PETIKAN TEKS
****************

Kita tidak bisa mengenal Al-Haqq dari semua penampakan lahiriyah yang sering kali merupakan ilusi. Seorang pencari Allah Ta’ala akan sangat takut menghakimi sesuatu. Sang pejalan tak akan membiarkan kepalanya menjadi hakim yang sembrono atas sesuatu yang tak terjangkau oleh nalar tetapi hanya termuat oleh qalb yang suci.
“Tidak memuat-Ku bumiku dan langitku, yang memuat-Ku qalb hamba-Ku yang Al-Mu’min” (Hadits Qudsy dikutip dari Al-Ghazali, “Keajaiban Hati”)
Sayyidina ‘Ali k.w. pernah berkata bahwa janganlah mencari kebenaran (al-Haqq) dari orang, carilah kebenaran terlebih dahulu baru akan terlihat siapa-siapa yang berjalan di atasnya.
Shirath Al-Mustaqiim dan Ad-Diin (‘agama’)
Shirath Al-Mustaqiim paralel dengan Ad-Diin, ‘agama’ (QS 6: 161) dan kedua konsep tersebut sama-sama halus dan rumit. Untuk membedah apa itu Ad-Diin kiranya kita perlu mulai menilik kembali pemahaman lama kita tentang istilah agama yang semata-mata merupakan pelembagaan aturan-aturan sakral yang dipegang seseorang sejak dewasa hingga meninggal. Pemahaman seperti itu sedemikian sempitnya hingga agama sekadar menjadi pakaian atau aksesoris yang secara ringan dipakai oleh seseorang selama hidup di dunia. Pemahaman ala-kadarnya tentang pakaian tak menjelaskan siapa yang memakai pakaian tersebut dan mau kemana ia, bahkan sering menjadi wahana pertarungan antara pemilik pakaian yang terlihat berbeda.

****************

SEGMEN DATA
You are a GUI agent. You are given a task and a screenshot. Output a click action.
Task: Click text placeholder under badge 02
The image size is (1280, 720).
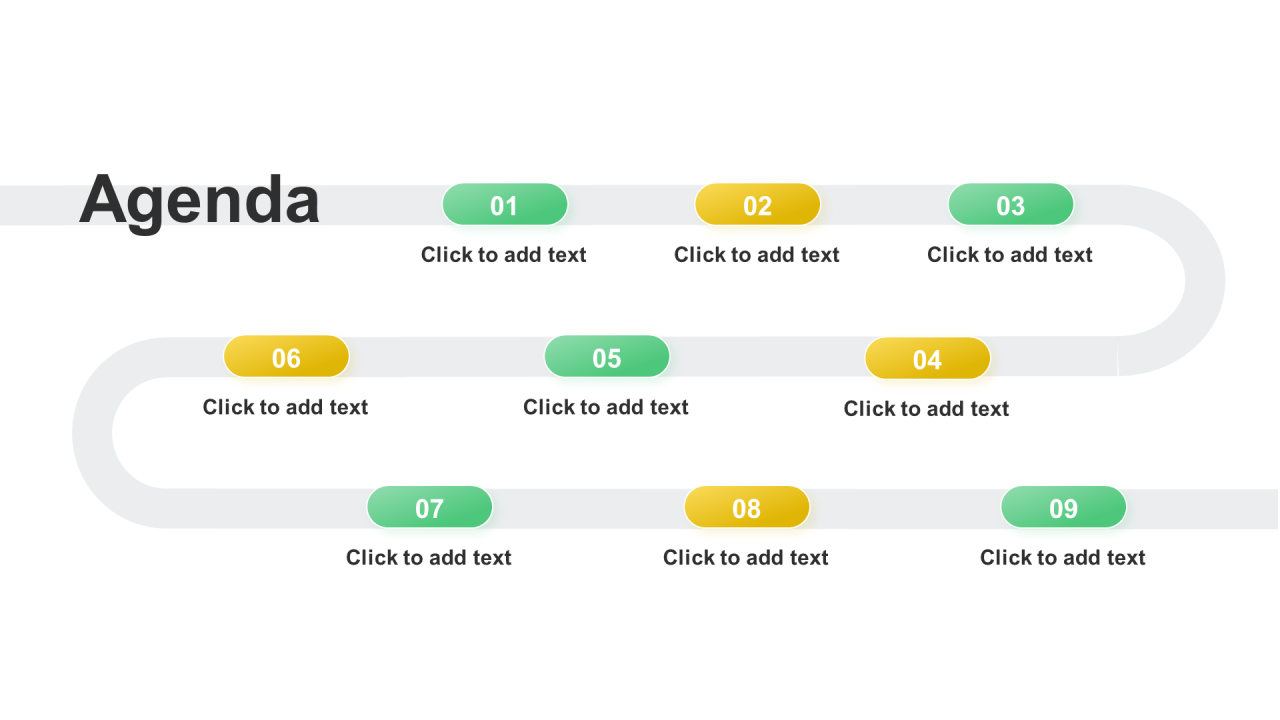pos(757,255)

****************

SOAL
Dapatkah Anda menyalin tanpa perubahan bagian petikan teks yang dibuka oleh kata-kata yang memuat "Kita tidak bisa" dan ditutup dengan "dan Ad-Diin (‘agama’)"?

JAWABAN SOAL
Kita tidak bisa mengenal Al-Haqq dari semua penampakan lahiriyah yang sering kali merupakan ilusi. Seorang pencari Allah Ta’ala akan sangat takut menghakimi sesuatu. Sang pejalan tak akan membiarkan kepalanya menjadi hakim yang sembrono atas sesuatu yang tak terjangkau oleh nalar tetapi hanya termuat oleh qalb yang suci.
“Tidak memuat-Ku bumiku dan langitku, yang memuat-Ku qalb hamba-Ku yang Al-Mu’min” (Hadits Qudsy dikutip dari Al-Ghazali, “Keajaiban Hati”)
Sayyidina ‘Ali k.w. pernah berkata bahwa janganlah mencari kebenaran (al-Haqq) dari orang, carilah kebenaran terlebih dahulu baru akan terlihat siapa-siapa yang berjalan di atasnya.
Shirath Al-Mustaqiim dan Ad-Diin (‘agama’)